* [EXERCISE DETAILS]
Copy every line of the data exactly, leaving nothing out.

════

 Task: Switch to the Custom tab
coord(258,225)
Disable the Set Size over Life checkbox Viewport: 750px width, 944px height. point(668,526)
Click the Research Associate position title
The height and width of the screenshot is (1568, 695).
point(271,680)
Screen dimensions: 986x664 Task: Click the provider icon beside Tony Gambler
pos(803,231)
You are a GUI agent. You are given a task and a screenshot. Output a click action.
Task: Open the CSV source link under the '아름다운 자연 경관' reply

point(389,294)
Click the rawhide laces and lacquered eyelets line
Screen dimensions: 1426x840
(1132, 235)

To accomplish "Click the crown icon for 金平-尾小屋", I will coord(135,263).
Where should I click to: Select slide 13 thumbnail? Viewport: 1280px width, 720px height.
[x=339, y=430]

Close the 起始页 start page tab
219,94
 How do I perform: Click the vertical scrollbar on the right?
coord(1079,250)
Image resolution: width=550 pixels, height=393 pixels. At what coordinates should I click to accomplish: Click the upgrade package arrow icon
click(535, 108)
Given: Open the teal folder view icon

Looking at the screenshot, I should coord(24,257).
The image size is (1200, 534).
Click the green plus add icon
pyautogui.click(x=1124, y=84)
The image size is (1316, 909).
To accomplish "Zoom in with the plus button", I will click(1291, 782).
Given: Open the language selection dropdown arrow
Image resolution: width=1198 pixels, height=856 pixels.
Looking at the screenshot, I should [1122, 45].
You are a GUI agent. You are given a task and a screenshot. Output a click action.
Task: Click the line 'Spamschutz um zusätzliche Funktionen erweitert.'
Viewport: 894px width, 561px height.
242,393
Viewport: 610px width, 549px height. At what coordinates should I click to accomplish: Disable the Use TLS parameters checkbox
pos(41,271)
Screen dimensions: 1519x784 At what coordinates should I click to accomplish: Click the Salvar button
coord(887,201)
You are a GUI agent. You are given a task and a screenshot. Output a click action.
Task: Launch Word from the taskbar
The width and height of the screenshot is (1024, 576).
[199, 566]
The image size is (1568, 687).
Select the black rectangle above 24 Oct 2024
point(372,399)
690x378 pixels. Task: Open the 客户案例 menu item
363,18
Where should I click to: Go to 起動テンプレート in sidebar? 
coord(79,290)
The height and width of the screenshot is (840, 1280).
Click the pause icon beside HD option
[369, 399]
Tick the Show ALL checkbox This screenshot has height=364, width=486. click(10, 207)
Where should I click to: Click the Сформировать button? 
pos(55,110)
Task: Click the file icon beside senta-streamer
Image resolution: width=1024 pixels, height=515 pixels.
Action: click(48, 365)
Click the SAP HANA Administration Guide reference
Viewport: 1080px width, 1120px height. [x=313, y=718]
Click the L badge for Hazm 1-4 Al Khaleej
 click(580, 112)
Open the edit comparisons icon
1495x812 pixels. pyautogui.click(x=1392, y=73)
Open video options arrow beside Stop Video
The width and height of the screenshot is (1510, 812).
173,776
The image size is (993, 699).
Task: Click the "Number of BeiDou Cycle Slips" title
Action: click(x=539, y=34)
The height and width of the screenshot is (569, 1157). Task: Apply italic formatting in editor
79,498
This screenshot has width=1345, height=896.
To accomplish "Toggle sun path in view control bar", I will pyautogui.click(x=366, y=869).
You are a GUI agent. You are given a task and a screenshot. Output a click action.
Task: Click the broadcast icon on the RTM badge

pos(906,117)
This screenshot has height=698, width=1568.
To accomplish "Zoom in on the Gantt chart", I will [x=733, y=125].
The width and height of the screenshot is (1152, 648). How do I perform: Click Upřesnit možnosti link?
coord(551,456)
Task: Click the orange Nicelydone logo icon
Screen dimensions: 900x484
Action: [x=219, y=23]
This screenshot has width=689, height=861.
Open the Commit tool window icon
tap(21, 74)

════

* [RESULT OF THIS TASK]
 Task: Switch to the Custom tab
coord(258,225)
Disable the Set Size over Life checkbox Viewport: 750px width, 944px height. point(668,526)
Click the Research Associate position title
The height and width of the screenshot is (1568, 695).
point(271,680)
Screen dimensions: 986x664 Task: Click the provider icon beside Tony Gambler
pos(803,231)
You are a GUI agent. You are given a task and a screenshot. Output a click action.
Task: Open the CSV source link under the '아름다운 자연 경관' reply

point(389,294)
Click the rawhide laces and lacquered eyelets line
Screen dimensions: 1426x840
(1132, 235)

To accomplish "Click the crown icon for 金平-尾小屋", I will coord(135,263).
Where should I click to: Select slide 13 thumbnail? Viewport: 1280px width, 720px height.
[x=339, y=430]

Close the 起始页 start page tab
219,94
 How do I perform: Click the vertical scrollbar on the right?
coord(1079,250)
Image resolution: width=550 pixels, height=393 pixels. At what coordinates should I click to accomplish: Click the upgrade package arrow icon
click(535, 108)
Given: Open the teal folder view icon

Looking at the screenshot, I should coord(24,257).
The image size is (1200, 534).
Click the green plus add icon
pyautogui.click(x=1124, y=84)
The image size is (1316, 909).
To accomplish "Zoom in with the plus button", I will click(1291, 782).
Given: Open the language selection dropdown arrow
Image resolution: width=1198 pixels, height=856 pixels.
Looking at the screenshot, I should [1122, 45].
You are a GUI agent. You are given a task and a screenshot. Output a click action.
Task: Click the line 'Spamschutz um zusätzliche Funktionen erweitert.'
Viewport: 894px width, 561px height.
242,393
Viewport: 610px width, 549px height. At what coordinates should I click to accomplish: Disable the Use TLS parameters checkbox
pos(41,271)
Screen dimensions: 1519x784 At what coordinates should I click to accomplish: Click the Salvar button
coord(887,201)
You are a GUI agent. You are given a task and a screenshot. Output a click action.
Task: Launch Word from the taskbar
The width and height of the screenshot is (1024, 576).
[199, 566]
The image size is (1568, 687).
Select the black rectangle above 24 Oct 2024
point(372,399)
690x378 pixels. Task: Open the 客户案例 menu item
363,18
Where should I click to: Go to 起動テンプレート in sidebar? 
coord(79,290)
The height and width of the screenshot is (840, 1280).
Click the pause icon beside HD option
[369, 399]
Tick the Show ALL checkbox This screenshot has height=364, width=486. click(10, 207)
Where should I click to: Click the Сформировать button? 
pos(55,110)
Task: Click the file icon beside senta-streamer
Image resolution: width=1024 pixels, height=515 pixels.
Action: click(48, 365)
Click the SAP HANA Administration Guide reference
Viewport: 1080px width, 1120px height. [x=313, y=718]
Click the L badge for Hazm 1-4 Al Khaleej
 click(580, 112)
Open the edit comparisons icon
1495x812 pixels. pyautogui.click(x=1392, y=73)
Open video options arrow beside Stop Video
The width and height of the screenshot is (1510, 812).
173,776
The image size is (993, 699).
Task: Click the "Number of BeiDou Cycle Slips" title
Action: click(x=539, y=34)
The height and width of the screenshot is (569, 1157). Task: Apply italic formatting in editor
79,498
This screenshot has width=1345, height=896.
To accomplish "Toggle sun path in view control bar", I will pyautogui.click(x=366, y=869).
You are a GUI agent. You are given a task and a screenshot. Output a click action.
Task: Click the broadcast icon on the RTM badge

pos(906,117)
This screenshot has height=698, width=1568.
To accomplish "Zoom in on the Gantt chart", I will [x=733, y=125].
The width and height of the screenshot is (1152, 648). How do I perform: Click Upřesnit možnosti link?
coord(551,456)
Task: Click the orange Nicelydone logo icon
Screen dimensions: 900x484
Action: [x=219, y=23]
This screenshot has width=689, height=861.
Open the Commit tool window icon
tap(21, 74)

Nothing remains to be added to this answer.